しかし、この提案を現実のものとするには、三重の課題が立ちはだかる。第一は、コーポレートガバナンス上の抵抗だ。OpenAIの株式構造は極めて複雑で、当初は非営利組織として出発し、その後「利益上限付き」企業へと転換。マイクロソフトが重要な投資家として約49%の株式を保有している。いかなる株式移転も既存株主の同意が必要であり、株主の利益と公共ファンドの目的が必ずしも一致するとは限らない。第二は評価額の問題だ。未上場のAI企業の評価額にはバブルが見られ、5%の株式が実際にいくらの価値を持つかは、流動性が確保されるまでは数字上の話に過ぎない。第三は政治的な論争だ。政府系ファンドは米国では新しい概念であり、保守派は政府による資本配分への介入に反対し、リベラル派はファンドの政治的濫用を懸念する可能性がある。

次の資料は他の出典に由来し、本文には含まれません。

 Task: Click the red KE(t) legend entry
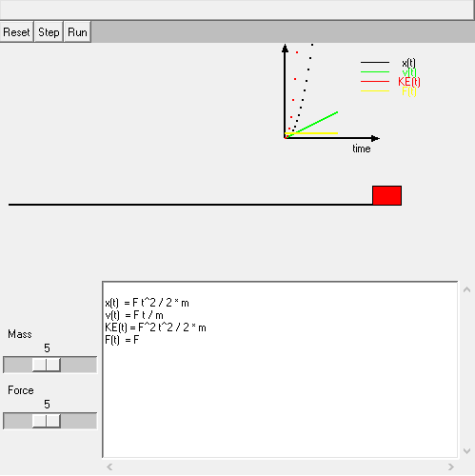pos(409,81)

編集後記:この問題におけるAltmanの先進的な思考は評価に値する。汎用技術としてのAIがもたらす生産性向上と富の集中効果はこれまでに類を見ないものであり、分配の仕組みを能動的に設計しなければ、社会の分断は一層深まるだけだ。しかし、まだ存在しない政府系ファンドへの株式寄贈は、即時実施可能な施策というよりも「概念実証」に近い。本当に重要なのは寄贈そのものではなく、それが引き起こす公共的な議論だ——AI時代の利益共有のために、私たちは制度的なインフラを構築する意志があるのか、という問いかけである。

業界の反応と今後の展望

本稿執筆時点で、OpenAIの公式見解はない。マイクロソフトやAnthropicなど同業他社もまだ見解を示していない。ただ、分析家の中には、この提案が米国の政府系ファンド設立を後押しすることになれば、連鎖反応が生じる可能性があると見る向きもある。他のテクノロジー大手も追随を余儀なくされ、「AI配当共有競争」が幕を開けるかもしれない。さらに長期的な視野では、欧州連合が議論している「AI税」構想など、グローバルなAIガバナンスに新たな政策ツールをもたらす可能性もある。

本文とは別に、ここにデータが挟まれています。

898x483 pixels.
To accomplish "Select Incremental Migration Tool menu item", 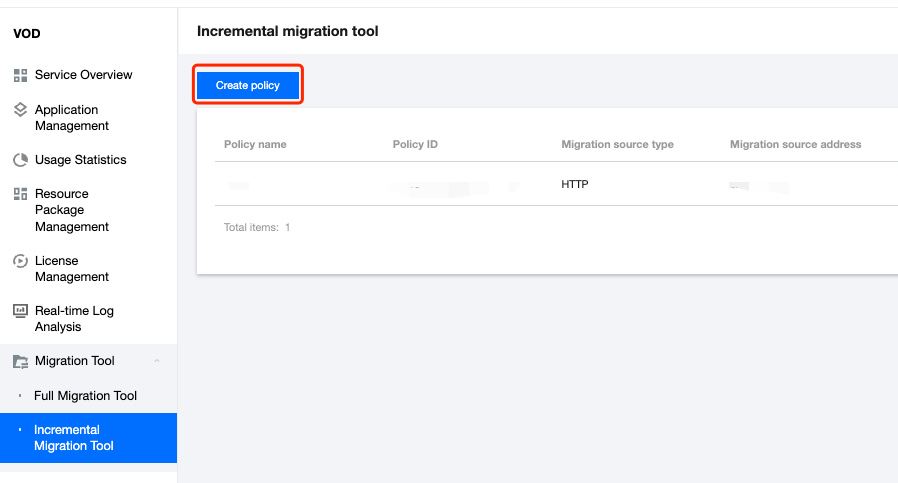I will 74,438.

もちろん、Altmanの提案は現時点ではまだ構想段階にとどまっている。それを現実のものとするには、法的枠組みの構築、投資家の利害調整、そして社会的コンセンサスの形成が必要だ。しかし否定できないのは、シリコンバレーで最も著名な創業者の一人が、「AIをすべての人の利益に」というスローガンを制度設計へと具現化しようとしているという事実だ。今後数ヶ月の動向を注視していく必要がある。